A separate concern centered on passive investors. Nasdaq's rule changes allow faster index inclusion for newly listed companies, meaning index-tracking funds could be compelled to purchase SpaceX shares soon after listing [1][12]. Aleksander Tomic, associate dean at Boston College, said: "They have to buy the stocks that are in the index in proportion to their weighting within the index. As a result, they will all be forced to buy these companies immediately, and that could be highly undesirable" [1]. Colin Clark, lead adviser at Northwestern Mutual, added: "If SpaceX enters the Nasdaq, these fund managers can't simply choose not to track it because they are contractually obligated to follow the index" [1]. Brad Briner, North Carolina's state treasurer, said his pension fund would not buy a direct stake because it was too expensive but would "ultimately participate in SpaceX through our index positions" [1]. Senator Elizabeth Warren wrote to the SEC asking it to delay the IPO, citing investor protection, market integrity, and the forced-buying dynamic [11][12].

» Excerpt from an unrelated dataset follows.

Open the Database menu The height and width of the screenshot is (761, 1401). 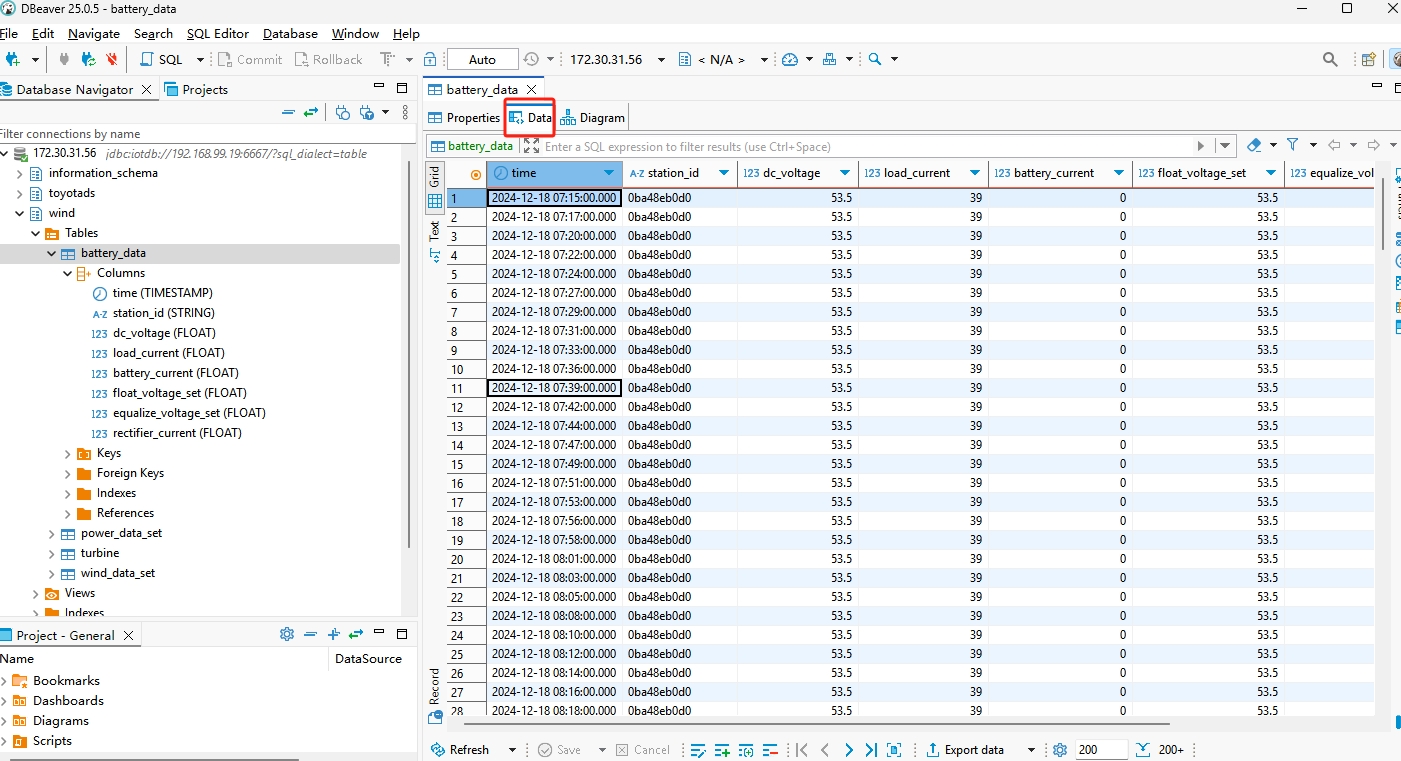point(290,33)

Market strategists positioned the listing as a precursor to further large offerings. Anthony Saglimbene, chief market strategist at Ameriprise, said: "Es un acontecimiento importante, una especie de precursor de Anthropic y OpenAI" (It is an important event, a kind of precursor to Anthropic and OpenAI) [5]. El Financiero reported that the offering set the stage for potential mega-IPOs from those AI companies [10].

Chinese-language analyses framed the IPO through a competitive lens. Sina News published a detailed assessment of how SpaceX's capital raise could absorb a disproportionate share of global space investment and widen the gap between U.S. and Chinese commercial space capabilities [22]. EET China warned that SpaceX's launch cost advantages could disrupt Chinese pricing models [23].

A separate macroeconomic reading came from Le Monde, which argued that the mega-IPO demonstrated the continued dominance of American financial markets over global capital allocation, concentrating unprecedented power in a single individual [17]. Russian outlets, meanwhile, reported that broker Finam had opened pre-IPO access for qualified Russian investors, framing the listing as a cross-border investment opportunity despite regulatory constraints [20][21].

SpaceX shares are expected to begin trading on the Nasdaq on June 12 [8]. Whether the stock rises or falls on its first day of trading remains contested: bullish analysts project further gains toward $190 [6], while skeptics note the frequency of first-day declines in large IPOs [3].